Absence Of Cancer Diagnosis And Treatment In Elderly Medicaid-Insured Nursing Home Residents

UroToday.com- A study in the January 2008 issue of the Journal of the National Cancer Institute suggests that Medicaid patients in nursing home care receive limited cancer services. While the prevalence of cancer in nursing home patients is 1 in 10, according to Dr. Bradley and coauthors this population has received little attention in outcomes research.
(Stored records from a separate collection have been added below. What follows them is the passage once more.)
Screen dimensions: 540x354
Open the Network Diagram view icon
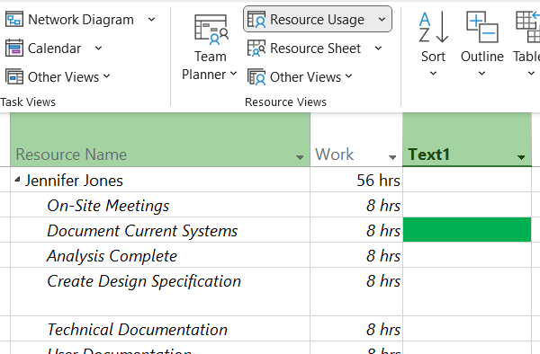coord(14,19)
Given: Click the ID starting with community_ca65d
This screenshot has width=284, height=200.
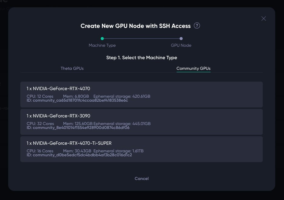Looking at the screenshot, I should (x=77, y=100).
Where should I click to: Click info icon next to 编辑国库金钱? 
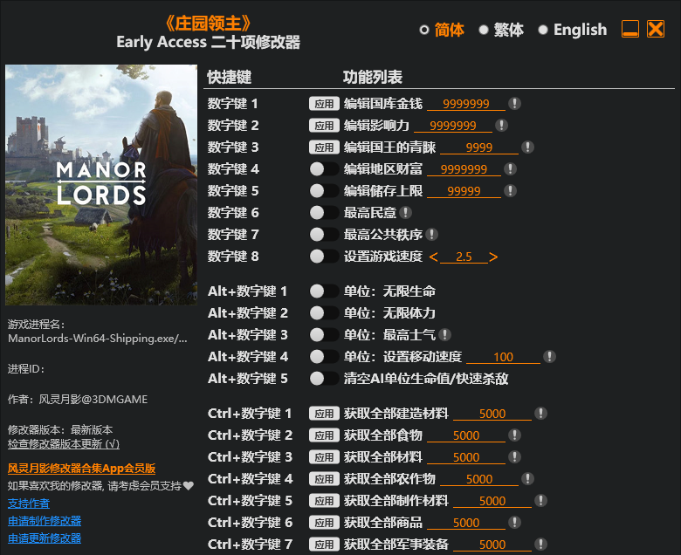515,104
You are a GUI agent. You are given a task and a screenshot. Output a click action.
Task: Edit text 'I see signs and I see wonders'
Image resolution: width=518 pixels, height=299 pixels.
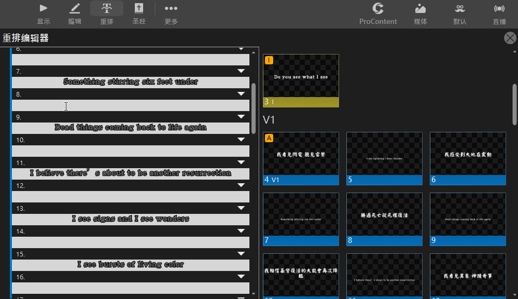point(131,219)
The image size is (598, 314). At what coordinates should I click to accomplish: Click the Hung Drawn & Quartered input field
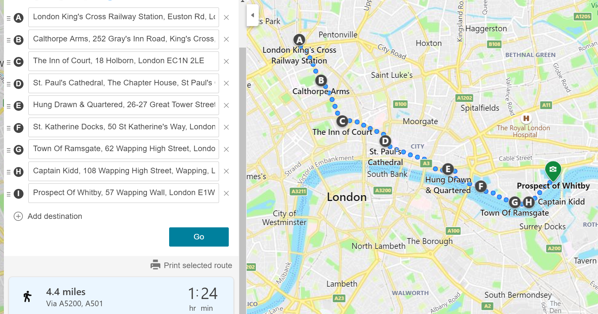tap(124, 105)
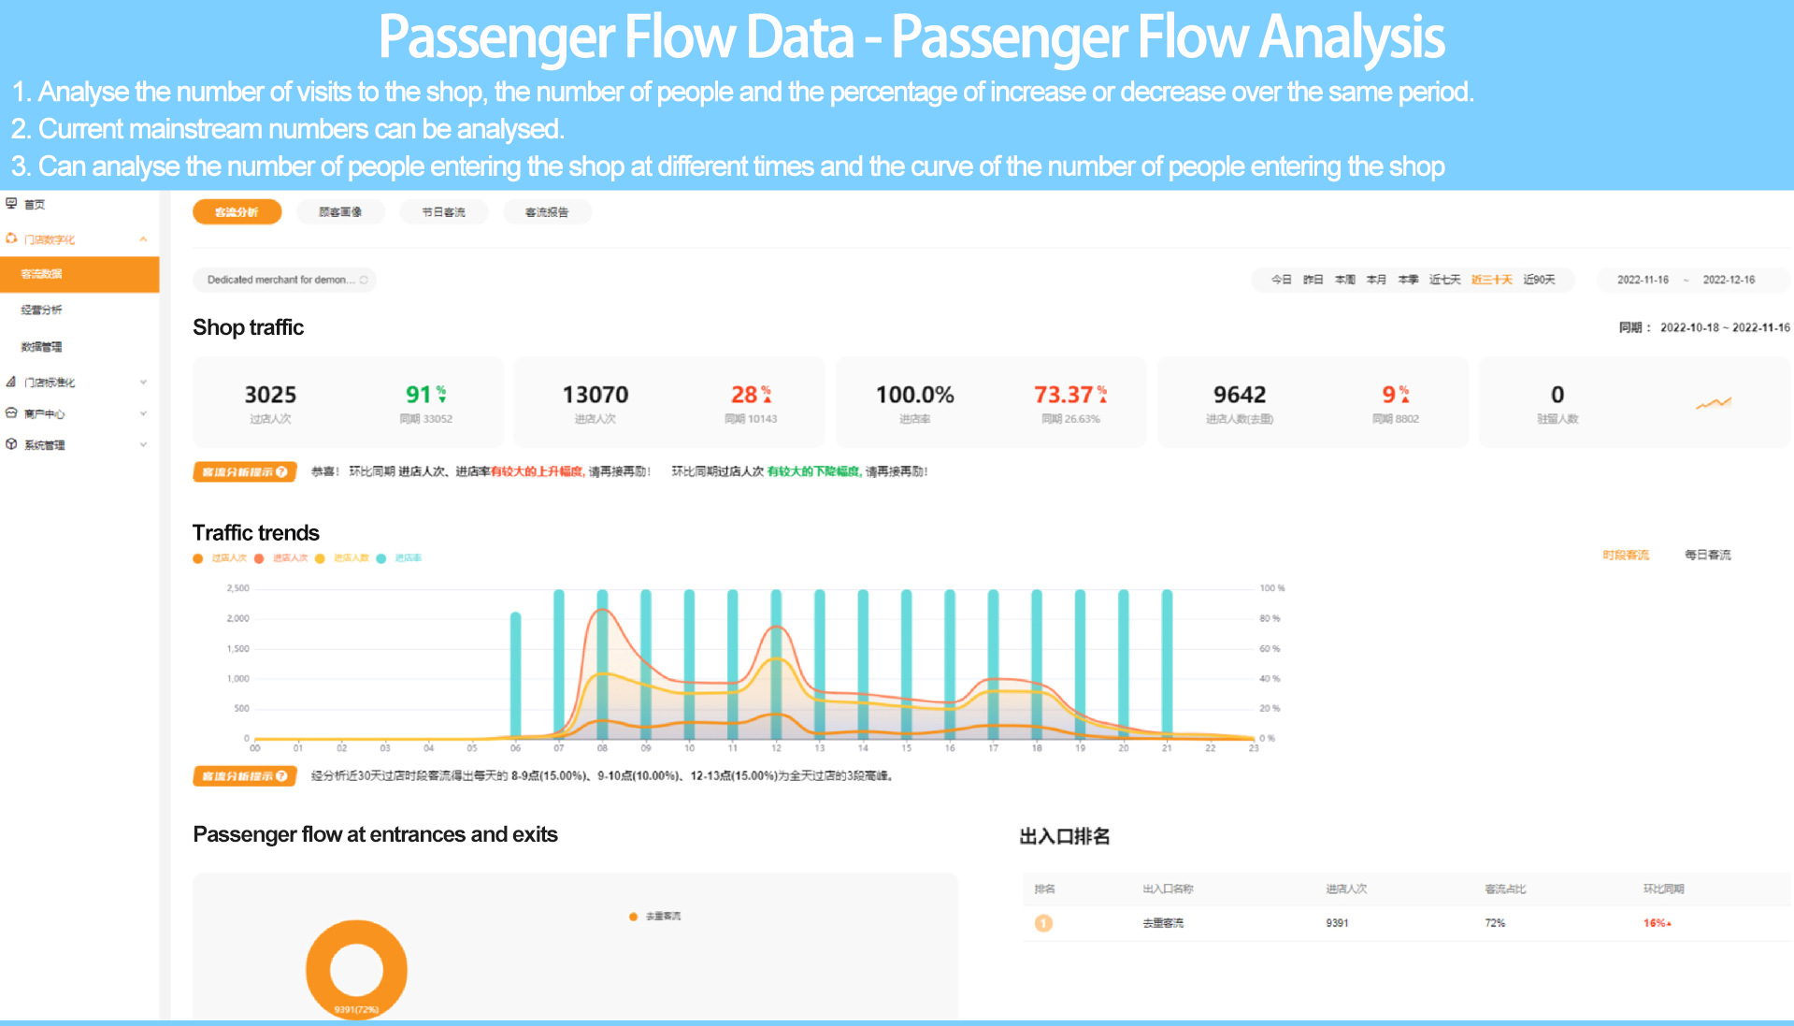Screen dimensions: 1794x1026
Task: Open the 客流报告 tab
Action: point(547,212)
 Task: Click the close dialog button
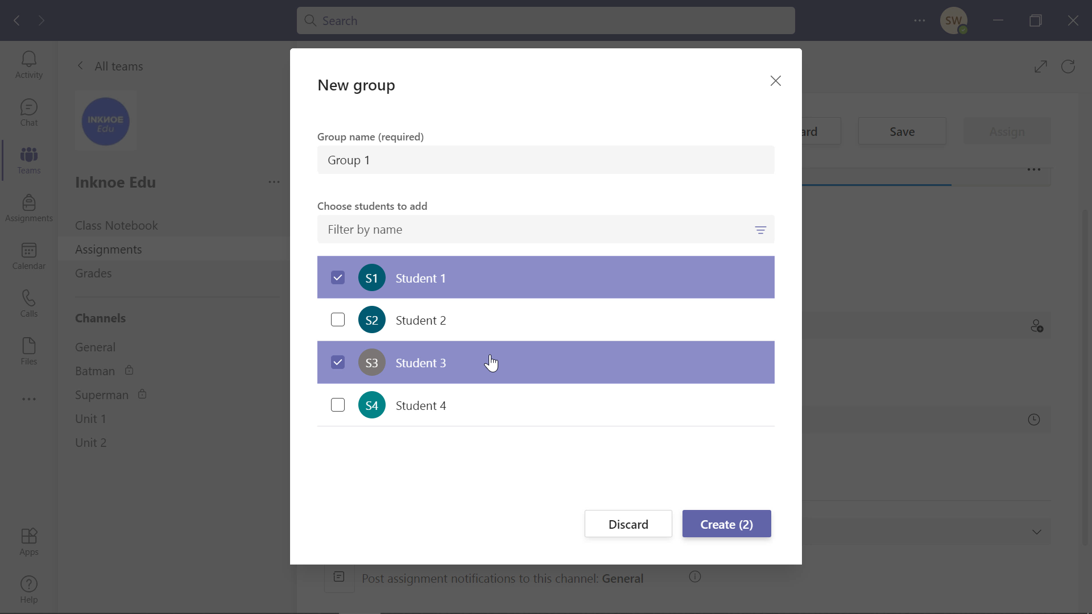coord(776,81)
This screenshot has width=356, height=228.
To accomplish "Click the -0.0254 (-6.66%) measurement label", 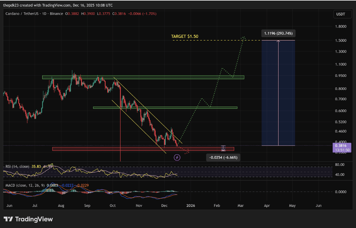I will pos(223,157).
In the U.S, Medicaid is the predominant payer for long-term residential nursing home care. These patients often have low income, frail, and more than 30% of them require assistance to perform 3 or more activities of daily living. It is reported that nursing home staff may not effectively recognize and treat cancer. The researchers used statewide Medicaid and Medicare data merged with the Michigan Tumor Registry to identify a study sample of patients with a first primary cancer diagnosis. Tumor registry patients were matched to the state Medicare Denominator file for the years 1996-2000 and all claims for inpatient, outpatient, physician, and hospice services were identified. Those with at least one year of claims history before the month of diagnosis were selected, as this permitted an estimate of patients' comorbidity burden. The researchers calculated odds ratios for late or invasive but unknown stage of cancer, death within 3 months of diagnosis, receipt of hospice services, and receipt of cancer-directed surgery.